Linear Regression#
In this tutorial, we build a linear regression model with Liesel and estimate it with Goose. Our goal is to illustrate the most fundamental features of the software in a straight-forward context.
Imports#
Before we can generate the data and build the model, we need to load
Liesel and a number of other packages.
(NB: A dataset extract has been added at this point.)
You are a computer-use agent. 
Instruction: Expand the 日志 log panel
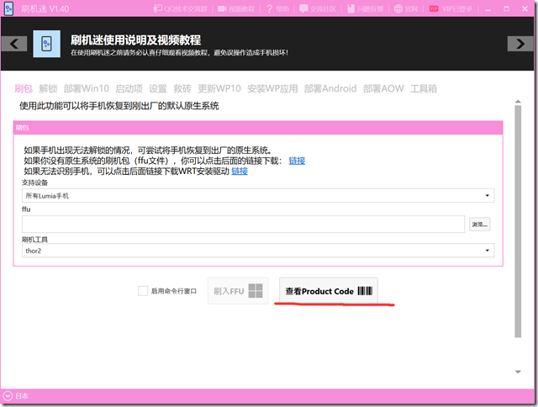[8, 396]
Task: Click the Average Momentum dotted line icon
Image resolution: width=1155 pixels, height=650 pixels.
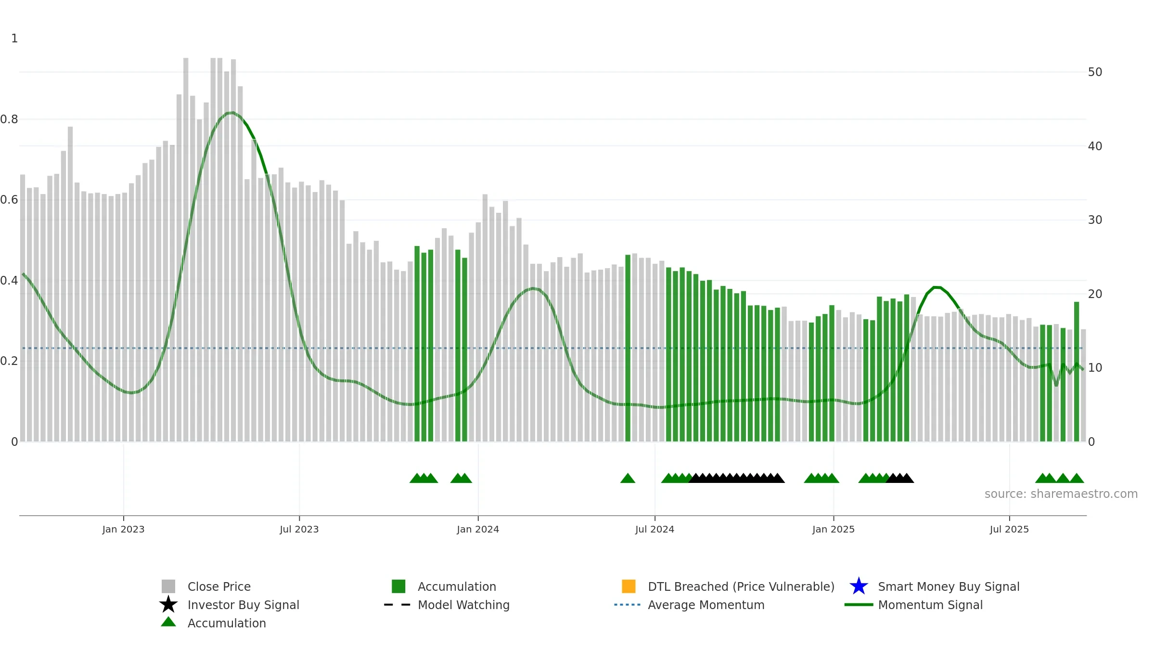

We usually import the model
building library liesel.model as lsl, and the MCMC library
liesel.goose as gs.
import jax
import jax.numpy as jnp
import numpy as np
# We use distributions and bijectors from tensorflow probability
import tensorflow_probability.substrates.jax.distributions as tfd
import tensorflow_probability.substrates.jax.bijectors as tfb
import liesel.goose as gs
import liesel.model as lsl
import matplotlib.pyplot as plt
Generating the data#
Now we can simulate 500 observations from the linear regression model \(y_i \sim \mathcal{N}(\beta_0 + \beta_1 x_i, \;\sigma^2)\) with the true parameters \(\boldsymbol{\beta} = (\beta_0, \beta_1)' = (1, 2)'\) and \(\sigma = 1\). The relationship between the response \(y_i\) and the covariate \(x_i\) is visualized in the following scatterplot.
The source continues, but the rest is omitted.